REQUIRED WORK: Transcribe the material from its first line onward, ending with the line that contains "Aviso legal (221, 2059)" and adding nothing beyond it.

AVAILABLE DATA:

____

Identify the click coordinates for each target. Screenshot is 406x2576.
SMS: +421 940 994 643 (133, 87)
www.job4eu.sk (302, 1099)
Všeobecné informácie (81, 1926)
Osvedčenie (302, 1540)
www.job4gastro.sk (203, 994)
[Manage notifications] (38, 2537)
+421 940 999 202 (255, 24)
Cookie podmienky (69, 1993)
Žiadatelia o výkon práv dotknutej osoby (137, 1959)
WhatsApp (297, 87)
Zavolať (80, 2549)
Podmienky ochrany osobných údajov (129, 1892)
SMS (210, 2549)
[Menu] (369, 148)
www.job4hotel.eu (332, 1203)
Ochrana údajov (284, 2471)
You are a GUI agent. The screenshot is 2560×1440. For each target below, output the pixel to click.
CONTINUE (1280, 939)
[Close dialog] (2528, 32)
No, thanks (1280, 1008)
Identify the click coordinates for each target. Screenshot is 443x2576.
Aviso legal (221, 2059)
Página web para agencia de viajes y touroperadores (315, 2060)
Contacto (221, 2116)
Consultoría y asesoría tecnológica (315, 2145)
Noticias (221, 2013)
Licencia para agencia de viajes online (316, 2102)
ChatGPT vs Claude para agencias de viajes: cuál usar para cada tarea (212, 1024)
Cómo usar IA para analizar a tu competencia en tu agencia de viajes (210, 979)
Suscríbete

____

OUTPUT OF THE EXERCISE:
Identify the click coordinates for each target. Screenshot is 406x2576.
SMS: +421 940 994 643 (133, 87)
www.job4eu.sk (302, 1099)
Všeobecné informácie (81, 1926)
Osvedčenie (302, 1540)
www.job4gastro.sk (203, 994)
[Manage notifications] (38, 2537)
+421 940 999 202 (255, 24)
Cookie podmienky (69, 1993)
Žiadatelia o výkon práv dotknutej osoby (137, 1959)
WhatsApp (297, 87)
Zavolať (80, 2549)
Podmienky ochrany osobných údajov (129, 1892)
SMS (210, 2549)
[Menu] (369, 148)
www.job4hotel.eu (332, 1203)
Ochrana údajov (284, 2471)
You are a GUI agent. The screenshot is 2560×1440. For each target below, output the pixel to click.
CONTINUE (1280, 939)
[Close dialog] (2528, 32)
No, thanks (1280, 1008)
Identify the click coordinates for each target. Screenshot is 443x2576.
Aviso legal (221, 2059)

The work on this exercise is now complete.